━━━ Input data

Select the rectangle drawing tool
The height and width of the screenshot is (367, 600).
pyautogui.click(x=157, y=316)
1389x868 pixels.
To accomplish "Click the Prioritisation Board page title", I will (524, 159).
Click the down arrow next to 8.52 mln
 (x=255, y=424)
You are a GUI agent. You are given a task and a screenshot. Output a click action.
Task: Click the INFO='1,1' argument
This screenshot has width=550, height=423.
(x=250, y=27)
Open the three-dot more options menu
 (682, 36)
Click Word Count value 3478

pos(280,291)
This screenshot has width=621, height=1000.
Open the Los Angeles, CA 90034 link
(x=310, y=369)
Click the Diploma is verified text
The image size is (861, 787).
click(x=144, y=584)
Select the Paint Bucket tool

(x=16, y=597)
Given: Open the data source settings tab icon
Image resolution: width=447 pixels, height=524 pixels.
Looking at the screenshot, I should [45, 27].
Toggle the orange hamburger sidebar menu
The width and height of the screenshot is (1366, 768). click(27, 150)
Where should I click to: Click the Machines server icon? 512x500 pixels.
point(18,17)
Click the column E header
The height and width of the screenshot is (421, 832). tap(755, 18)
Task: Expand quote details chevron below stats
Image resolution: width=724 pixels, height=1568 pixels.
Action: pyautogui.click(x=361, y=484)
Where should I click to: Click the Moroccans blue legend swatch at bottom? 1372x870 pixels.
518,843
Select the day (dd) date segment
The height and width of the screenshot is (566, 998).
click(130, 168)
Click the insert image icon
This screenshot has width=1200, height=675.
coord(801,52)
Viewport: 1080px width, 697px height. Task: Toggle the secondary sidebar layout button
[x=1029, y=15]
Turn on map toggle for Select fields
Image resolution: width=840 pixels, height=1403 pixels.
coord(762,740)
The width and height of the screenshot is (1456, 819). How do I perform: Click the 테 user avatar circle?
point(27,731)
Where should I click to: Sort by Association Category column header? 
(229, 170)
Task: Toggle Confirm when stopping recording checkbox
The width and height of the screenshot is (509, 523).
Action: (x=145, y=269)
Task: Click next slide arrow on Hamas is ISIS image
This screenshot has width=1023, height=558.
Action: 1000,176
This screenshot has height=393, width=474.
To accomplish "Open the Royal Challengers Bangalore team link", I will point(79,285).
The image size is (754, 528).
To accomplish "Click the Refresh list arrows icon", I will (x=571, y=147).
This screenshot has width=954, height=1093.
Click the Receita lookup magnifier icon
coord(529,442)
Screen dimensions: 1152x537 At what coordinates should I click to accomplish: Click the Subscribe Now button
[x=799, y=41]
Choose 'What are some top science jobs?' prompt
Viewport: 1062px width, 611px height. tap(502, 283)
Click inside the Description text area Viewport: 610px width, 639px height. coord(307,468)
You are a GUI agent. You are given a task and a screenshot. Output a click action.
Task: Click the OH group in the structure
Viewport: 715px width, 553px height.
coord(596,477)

━━━━━━

» **Your objective**
For every line above that holds the word "will", report the whole line.

» **Solution for this exercise**
To accomplish "Click the Prioritisation Board page title", I will (524, 159).
To accomplish "Open the Royal Challengers Bangalore team link", I will point(79,285).
To accomplish "Click the Refresh list arrows icon", I will (x=571, y=147).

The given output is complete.